WORK TO DO :: Copy the data from its first line through the line that contains "tap(552, 82)", replacing "magnifier" with "magnifying glass" and leaving everything else unchanged.

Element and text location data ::
[start]

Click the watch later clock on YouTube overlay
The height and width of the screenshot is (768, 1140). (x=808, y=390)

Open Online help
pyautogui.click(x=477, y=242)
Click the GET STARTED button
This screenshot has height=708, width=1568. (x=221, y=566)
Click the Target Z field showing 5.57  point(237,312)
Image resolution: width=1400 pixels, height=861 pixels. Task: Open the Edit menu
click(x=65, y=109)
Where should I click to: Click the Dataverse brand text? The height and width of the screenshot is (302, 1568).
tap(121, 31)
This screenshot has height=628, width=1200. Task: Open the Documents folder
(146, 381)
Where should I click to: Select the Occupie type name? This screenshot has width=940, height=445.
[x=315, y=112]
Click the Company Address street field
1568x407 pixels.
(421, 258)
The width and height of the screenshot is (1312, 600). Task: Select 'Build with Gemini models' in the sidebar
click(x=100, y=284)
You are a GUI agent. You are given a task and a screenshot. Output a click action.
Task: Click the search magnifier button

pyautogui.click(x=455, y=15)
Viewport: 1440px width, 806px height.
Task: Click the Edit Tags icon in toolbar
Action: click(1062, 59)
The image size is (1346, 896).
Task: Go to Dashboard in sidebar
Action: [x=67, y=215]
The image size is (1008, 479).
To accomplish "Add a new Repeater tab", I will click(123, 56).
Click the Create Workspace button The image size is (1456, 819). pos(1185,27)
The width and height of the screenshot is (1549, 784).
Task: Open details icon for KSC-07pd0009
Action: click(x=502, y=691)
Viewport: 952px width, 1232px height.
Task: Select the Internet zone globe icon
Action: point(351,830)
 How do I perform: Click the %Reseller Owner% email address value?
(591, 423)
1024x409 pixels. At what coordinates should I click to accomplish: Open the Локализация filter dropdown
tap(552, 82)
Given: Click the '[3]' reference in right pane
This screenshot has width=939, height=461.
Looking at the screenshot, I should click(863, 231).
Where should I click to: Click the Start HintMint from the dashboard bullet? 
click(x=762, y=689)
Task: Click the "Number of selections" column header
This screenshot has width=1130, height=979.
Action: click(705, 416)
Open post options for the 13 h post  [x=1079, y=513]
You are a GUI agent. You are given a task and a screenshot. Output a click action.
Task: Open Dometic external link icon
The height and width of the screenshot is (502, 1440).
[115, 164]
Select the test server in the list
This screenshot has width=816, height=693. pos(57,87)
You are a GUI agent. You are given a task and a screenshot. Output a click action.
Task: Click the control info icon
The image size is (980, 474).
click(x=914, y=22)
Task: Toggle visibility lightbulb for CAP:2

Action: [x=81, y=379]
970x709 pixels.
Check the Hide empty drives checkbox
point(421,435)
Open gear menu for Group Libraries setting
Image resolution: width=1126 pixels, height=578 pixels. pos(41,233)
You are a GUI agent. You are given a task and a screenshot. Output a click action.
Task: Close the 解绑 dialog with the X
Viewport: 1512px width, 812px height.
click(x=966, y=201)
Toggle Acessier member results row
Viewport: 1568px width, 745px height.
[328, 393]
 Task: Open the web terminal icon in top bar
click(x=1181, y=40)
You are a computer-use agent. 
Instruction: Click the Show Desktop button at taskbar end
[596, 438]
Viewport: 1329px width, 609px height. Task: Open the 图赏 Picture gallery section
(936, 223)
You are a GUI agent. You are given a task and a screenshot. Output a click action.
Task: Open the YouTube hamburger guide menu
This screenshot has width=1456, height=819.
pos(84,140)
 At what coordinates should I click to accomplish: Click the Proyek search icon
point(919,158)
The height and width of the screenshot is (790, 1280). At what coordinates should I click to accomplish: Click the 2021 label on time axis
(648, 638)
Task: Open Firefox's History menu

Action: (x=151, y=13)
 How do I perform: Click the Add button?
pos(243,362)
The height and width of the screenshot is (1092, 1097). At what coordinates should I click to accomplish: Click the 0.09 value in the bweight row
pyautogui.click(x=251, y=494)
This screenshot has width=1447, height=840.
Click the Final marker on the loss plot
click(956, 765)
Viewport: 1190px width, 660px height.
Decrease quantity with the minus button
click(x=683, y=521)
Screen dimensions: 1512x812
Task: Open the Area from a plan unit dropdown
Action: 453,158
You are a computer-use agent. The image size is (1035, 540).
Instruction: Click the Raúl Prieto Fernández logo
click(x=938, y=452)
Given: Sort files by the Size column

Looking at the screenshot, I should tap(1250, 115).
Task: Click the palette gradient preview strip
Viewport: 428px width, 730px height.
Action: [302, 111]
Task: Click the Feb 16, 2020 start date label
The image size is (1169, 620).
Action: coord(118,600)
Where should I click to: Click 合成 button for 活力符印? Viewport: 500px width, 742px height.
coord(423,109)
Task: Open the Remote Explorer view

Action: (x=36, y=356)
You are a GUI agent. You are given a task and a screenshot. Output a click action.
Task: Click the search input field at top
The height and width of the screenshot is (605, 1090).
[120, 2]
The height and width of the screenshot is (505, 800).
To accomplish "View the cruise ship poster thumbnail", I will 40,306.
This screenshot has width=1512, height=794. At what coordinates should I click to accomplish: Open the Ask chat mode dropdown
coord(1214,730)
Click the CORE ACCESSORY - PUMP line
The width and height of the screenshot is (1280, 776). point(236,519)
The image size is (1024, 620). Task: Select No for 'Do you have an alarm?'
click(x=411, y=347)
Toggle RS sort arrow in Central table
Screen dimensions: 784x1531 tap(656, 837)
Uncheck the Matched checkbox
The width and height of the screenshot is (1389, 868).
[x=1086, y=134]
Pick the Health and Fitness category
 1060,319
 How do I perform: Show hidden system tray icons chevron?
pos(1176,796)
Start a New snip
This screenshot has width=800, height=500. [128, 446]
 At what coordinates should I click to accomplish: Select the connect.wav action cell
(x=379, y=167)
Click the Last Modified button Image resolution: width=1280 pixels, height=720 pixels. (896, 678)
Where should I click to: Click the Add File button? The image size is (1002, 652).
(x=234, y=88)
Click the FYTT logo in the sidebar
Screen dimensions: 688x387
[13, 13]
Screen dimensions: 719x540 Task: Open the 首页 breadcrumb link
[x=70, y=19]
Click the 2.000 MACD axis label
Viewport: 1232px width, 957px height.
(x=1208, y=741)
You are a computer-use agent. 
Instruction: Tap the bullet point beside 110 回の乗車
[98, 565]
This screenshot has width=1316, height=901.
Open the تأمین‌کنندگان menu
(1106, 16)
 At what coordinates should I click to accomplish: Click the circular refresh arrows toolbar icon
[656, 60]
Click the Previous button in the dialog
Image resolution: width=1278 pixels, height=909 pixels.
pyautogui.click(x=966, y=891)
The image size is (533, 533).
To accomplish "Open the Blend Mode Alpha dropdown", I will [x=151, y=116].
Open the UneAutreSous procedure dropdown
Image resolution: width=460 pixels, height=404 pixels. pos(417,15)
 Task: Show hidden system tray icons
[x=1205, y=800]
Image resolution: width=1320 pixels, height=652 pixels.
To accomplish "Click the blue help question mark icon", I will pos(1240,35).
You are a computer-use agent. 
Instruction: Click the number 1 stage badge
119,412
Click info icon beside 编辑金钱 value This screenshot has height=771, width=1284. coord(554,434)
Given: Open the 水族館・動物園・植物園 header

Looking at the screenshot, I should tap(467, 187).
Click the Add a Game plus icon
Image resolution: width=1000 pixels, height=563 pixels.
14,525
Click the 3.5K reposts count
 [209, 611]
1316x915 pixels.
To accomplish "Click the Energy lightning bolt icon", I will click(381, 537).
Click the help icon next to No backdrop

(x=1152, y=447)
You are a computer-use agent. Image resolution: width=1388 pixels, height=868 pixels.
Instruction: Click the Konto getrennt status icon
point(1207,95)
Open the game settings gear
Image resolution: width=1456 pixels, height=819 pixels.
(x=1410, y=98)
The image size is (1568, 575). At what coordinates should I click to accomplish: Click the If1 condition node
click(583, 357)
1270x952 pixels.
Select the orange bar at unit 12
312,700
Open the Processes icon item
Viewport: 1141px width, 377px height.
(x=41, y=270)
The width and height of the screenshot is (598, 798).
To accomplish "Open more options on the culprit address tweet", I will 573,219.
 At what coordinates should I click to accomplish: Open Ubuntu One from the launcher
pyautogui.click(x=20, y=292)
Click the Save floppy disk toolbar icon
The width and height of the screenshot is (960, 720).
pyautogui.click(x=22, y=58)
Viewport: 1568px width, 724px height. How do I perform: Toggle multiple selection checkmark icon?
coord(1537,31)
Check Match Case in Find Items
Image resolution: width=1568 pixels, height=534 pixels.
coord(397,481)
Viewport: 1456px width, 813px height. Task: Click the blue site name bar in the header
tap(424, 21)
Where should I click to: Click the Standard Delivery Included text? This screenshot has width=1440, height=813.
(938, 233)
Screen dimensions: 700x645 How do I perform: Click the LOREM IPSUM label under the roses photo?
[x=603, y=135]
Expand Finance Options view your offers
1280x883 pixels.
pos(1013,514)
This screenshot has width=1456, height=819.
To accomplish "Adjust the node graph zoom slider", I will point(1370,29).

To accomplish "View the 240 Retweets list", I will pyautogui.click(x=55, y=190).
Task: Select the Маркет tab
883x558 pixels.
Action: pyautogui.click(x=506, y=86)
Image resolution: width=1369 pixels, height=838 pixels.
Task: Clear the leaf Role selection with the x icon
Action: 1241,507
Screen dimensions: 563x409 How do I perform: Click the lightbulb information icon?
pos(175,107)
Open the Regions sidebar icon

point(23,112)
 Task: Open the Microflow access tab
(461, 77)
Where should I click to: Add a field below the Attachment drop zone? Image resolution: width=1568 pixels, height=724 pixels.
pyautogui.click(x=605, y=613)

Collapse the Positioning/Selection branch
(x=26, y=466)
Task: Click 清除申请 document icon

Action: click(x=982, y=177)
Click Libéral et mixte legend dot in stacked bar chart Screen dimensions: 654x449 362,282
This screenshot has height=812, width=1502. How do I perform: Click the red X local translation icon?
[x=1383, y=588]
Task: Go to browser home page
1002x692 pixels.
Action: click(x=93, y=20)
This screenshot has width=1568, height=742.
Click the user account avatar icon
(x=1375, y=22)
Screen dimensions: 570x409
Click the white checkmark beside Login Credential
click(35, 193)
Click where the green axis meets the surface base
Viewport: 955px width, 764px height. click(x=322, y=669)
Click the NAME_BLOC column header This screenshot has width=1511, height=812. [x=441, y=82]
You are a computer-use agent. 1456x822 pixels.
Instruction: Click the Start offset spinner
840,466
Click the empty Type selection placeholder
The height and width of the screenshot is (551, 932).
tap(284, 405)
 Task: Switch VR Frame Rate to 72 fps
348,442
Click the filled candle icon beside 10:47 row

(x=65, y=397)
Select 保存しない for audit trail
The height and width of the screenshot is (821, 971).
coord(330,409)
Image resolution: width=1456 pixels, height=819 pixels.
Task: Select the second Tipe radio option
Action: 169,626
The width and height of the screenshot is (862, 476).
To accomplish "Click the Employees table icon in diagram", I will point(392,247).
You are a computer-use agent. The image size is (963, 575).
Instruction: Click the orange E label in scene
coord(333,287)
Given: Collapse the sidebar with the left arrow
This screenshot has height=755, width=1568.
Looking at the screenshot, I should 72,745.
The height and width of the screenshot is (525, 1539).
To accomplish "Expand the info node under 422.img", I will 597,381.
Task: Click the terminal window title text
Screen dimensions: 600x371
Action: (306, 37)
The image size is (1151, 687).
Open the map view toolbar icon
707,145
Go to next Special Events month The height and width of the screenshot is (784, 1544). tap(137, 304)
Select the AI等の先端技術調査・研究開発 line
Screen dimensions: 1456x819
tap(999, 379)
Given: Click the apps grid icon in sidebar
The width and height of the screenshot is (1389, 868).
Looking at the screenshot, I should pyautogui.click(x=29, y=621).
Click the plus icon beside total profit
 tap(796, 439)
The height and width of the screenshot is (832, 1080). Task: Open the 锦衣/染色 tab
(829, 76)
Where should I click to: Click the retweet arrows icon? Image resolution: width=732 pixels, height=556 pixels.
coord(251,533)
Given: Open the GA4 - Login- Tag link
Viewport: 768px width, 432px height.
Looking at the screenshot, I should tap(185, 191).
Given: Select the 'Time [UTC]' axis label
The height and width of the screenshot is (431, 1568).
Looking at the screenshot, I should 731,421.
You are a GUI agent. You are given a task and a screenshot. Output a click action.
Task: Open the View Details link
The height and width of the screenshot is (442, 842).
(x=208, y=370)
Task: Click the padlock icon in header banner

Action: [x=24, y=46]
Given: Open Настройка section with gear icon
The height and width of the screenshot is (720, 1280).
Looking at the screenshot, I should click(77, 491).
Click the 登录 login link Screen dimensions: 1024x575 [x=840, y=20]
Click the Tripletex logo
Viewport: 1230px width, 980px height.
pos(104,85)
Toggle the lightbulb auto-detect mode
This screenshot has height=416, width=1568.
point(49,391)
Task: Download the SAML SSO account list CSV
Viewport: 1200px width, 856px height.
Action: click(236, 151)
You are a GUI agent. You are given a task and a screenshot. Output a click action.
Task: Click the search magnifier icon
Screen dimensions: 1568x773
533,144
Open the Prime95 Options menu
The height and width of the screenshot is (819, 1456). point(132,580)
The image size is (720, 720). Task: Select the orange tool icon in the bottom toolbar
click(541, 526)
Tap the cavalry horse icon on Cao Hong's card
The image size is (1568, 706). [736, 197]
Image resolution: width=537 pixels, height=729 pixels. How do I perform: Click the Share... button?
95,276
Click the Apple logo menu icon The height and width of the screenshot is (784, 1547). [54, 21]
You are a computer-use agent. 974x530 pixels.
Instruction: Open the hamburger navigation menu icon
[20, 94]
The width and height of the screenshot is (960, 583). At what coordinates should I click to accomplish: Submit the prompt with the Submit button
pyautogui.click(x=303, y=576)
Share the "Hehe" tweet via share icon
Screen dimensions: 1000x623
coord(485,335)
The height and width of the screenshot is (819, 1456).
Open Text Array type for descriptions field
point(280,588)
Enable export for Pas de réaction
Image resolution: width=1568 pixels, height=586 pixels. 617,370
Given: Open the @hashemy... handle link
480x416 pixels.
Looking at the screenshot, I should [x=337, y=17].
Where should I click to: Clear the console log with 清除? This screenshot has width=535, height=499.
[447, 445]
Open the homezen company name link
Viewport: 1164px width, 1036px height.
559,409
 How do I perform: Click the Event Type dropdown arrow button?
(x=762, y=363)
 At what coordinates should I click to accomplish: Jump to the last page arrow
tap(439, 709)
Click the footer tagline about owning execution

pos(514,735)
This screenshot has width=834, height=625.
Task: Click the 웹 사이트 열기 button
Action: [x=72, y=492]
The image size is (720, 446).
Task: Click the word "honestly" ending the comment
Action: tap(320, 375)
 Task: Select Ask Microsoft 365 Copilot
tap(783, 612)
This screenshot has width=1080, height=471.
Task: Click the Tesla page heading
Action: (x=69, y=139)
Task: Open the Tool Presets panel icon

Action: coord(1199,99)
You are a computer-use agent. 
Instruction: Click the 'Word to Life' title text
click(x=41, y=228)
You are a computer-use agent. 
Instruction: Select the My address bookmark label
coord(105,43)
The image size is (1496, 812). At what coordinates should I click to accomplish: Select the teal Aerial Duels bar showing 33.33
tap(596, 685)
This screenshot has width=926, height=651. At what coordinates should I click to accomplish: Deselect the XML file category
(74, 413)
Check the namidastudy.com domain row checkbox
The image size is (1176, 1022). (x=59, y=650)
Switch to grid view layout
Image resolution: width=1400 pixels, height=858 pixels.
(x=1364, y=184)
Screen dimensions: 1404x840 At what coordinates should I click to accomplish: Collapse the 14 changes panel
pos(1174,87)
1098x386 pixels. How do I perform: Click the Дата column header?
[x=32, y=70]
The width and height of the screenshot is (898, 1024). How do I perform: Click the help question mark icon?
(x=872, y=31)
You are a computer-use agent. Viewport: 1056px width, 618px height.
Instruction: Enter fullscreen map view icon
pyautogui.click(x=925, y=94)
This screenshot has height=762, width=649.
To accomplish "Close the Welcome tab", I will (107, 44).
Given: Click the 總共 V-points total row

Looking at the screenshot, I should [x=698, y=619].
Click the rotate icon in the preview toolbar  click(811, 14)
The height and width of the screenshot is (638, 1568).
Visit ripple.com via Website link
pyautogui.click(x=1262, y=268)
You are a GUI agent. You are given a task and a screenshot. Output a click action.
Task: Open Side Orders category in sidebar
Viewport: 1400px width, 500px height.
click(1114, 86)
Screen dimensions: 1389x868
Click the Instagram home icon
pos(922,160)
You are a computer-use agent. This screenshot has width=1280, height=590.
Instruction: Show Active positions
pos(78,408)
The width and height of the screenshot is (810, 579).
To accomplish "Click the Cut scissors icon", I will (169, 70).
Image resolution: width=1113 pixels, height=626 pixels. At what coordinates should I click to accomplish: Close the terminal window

[end]

RESULT FOR THIS EXERCISE ::
Click the watch later clock on YouTube overlay
The height and width of the screenshot is (768, 1140). (x=808, y=390)

Open Online help
pyautogui.click(x=477, y=242)
Click the GET STARTED button
This screenshot has height=708, width=1568. (x=221, y=566)
Click the Target Z field showing 5.57  point(237,312)
Image resolution: width=1400 pixels, height=861 pixels. Task: Open the Edit menu
click(x=65, y=109)
Where should I click to: Click the Dataverse brand text? The height and width of the screenshot is (302, 1568).
tap(121, 31)
This screenshot has height=628, width=1200. Task: Open the Documents folder
(146, 381)
Where should I click to: Select the Occupie type name? This screenshot has width=940, height=445.
[x=315, y=112]
Click the Company Address street field
1568x407 pixels.
(421, 258)
The width and height of the screenshot is (1312, 600). Task: Select 'Build with Gemini models' in the sidebar
click(x=100, y=284)
You are a GUI agent. You are given a task and a screenshot. Output a click action.
Task: Click the search magnifying glass button

pyautogui.click(x=455, y=15)
Viewport: 1440px width, 806px height.
Task: Click the Edit Tags icon in toolbar
Action: click(1062, 59)
The image size is (1346, 896).
Task: Go to Dashboard in sidebar
Action: [x=67, y=215]
The image size is (1008, 479).
To accomplish "Add a new Repeater tab", I will click(123, 56).
Click the Create Workspace button The image size is (1456, 819). pos(1185,27)
The width and height of the screenshot is (1549, 784).
Task: Open details icon for KSC-07pd0009
Action: click(x=502, y=691)
Viewport: 952px width, 1232px height.
Task: Select the Internet zone globe icon
Action: point(351,830)
 How do I perform: Click the %Reseller Owner% email address value?
(591, 423)
1024x409 pixels. At what coordinates should I click to accomplish: Open the Локализация filter dropdown
tap(552, 82)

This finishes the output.